I am writing a Scala/spark program which would find the max salary of the employee. The employee data is available in a CSV file, and the salary column has a comma separator for thousands and also it has a $ prefixed to it e.g. $74,628.00.
To handle this comma and dollar sign, I have written a parser function in scala which would split each line on "," and then map each column to individual variables to be assigned to a case class.
My parser program looks like below. In this to eliminate the comma and dollar signs I am using the replace function to replace it with empty, and then finally typecase to Int.

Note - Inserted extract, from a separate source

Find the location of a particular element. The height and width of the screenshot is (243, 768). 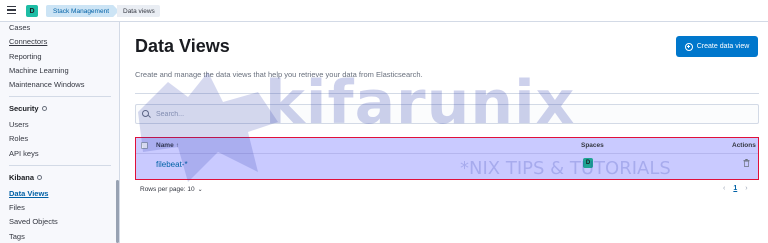

page-1-button: 1 is located at coordinates (735, 188).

def ParseEmployee(line: String): Classes.Employee = {
val fields = line.split(",")
val Name = fields(0)
val JOBTITLE = fields(2)
val DEPARTMENT = fields(3)
val temp = fields(4)
temp.replace(",","")//To eliminate the ,
temp.replace("$","")//To remove the $
val EMPLOYEEANNUALSALARY = temp.toInt //Type cast the string to Int
Classes.Employee(Name, JOBTITLE, DEPARTMENT, EMPLOYEEANNUALSALARY)
}
My Case class look like below
case class Employee (Name: String,
JOBTITLE: String,
DEPARTMENT: String,
EMPLOYEEANNUALSALARY: Number,
)
My spark dataframe sql query looks like below
val empMaxSalaryValue = sc.sqlContext.sql("Select Max(EMPLOYEEANNUALSALARY) From EMP")
empMaxSalaryValue.show
when I Run this program I am getting this below exception
Exception in thread "main" java.lang.UnsupportedOperationException: No Encoder found for Number
- field (class: "java.lang.Number", name: "EMPLOYEEANNUALSALARY")
- root class: "Classes.Employee"
at org.apache.spark.sql.catalyst.ScalaReflection$.org$apache$spark$sql$catalyst$ScalaReflection$$serializerFor(ScalaReflection.scala:625)
at org.apache.spark.sql.catalyst.ScalaReflection$$anonfun$10.apply(ScalaReflection.scala:619)
at org.apache.spark.sql.catalyst.ScalaReflection$$anonfun$10.apply(ScalaReflection.scala:607)
at scala.collection.TraversableLike$$anonfun$flatMap$1.apply(TraversableLike.scala:241)
at scala.collection.TraversableLike$$anonfun$flatMap$1.apply(TraversableLike.scala:241)
at scala.collection.immutable.List.foreach(List.scala:381)
at scala.collection.TraversableLike$class.flatMap(TraversableLike.scala:241)
at scala.collection.immutable.List.flatMap(List.scala:344)
at org.apache.spark.sql.catalyst.ScalaReflection$.org$apache$spark$sql$catalyst$ScalaReflection$$serializerFor(ScalaReflection.scala:607)
at org.apache.spark.sql.catalyst.ScalaReflection$.serializerFor(ScalaReflection.scala:438)
at org.apache.spark.sql.catalyst.encoders.ExpressionEncoder$.apply(ExpressionEncoder.scala:71)
at org.apache.spark.sql.Encoders$.product(Encoders.scala:275)
at org.apache.spark.sql.SparkSession.createDataFrame(SparkSession.scala:282)
at org.apache.spark.sql.SQLContext.createDataFrame(SQLContext.scala:272)
at CalculateMaximumSalary$.main(CalculateMaximumSalary.scala:27)
at CalculateMaximumSalary.main(CalculateMaximumSalary.scala)
Any idea why I am getting this error? what is the mistake I am doing here and why it is not able to typecast to number?
Is there any better approach to handle this problem of getting maximum salary of the employee?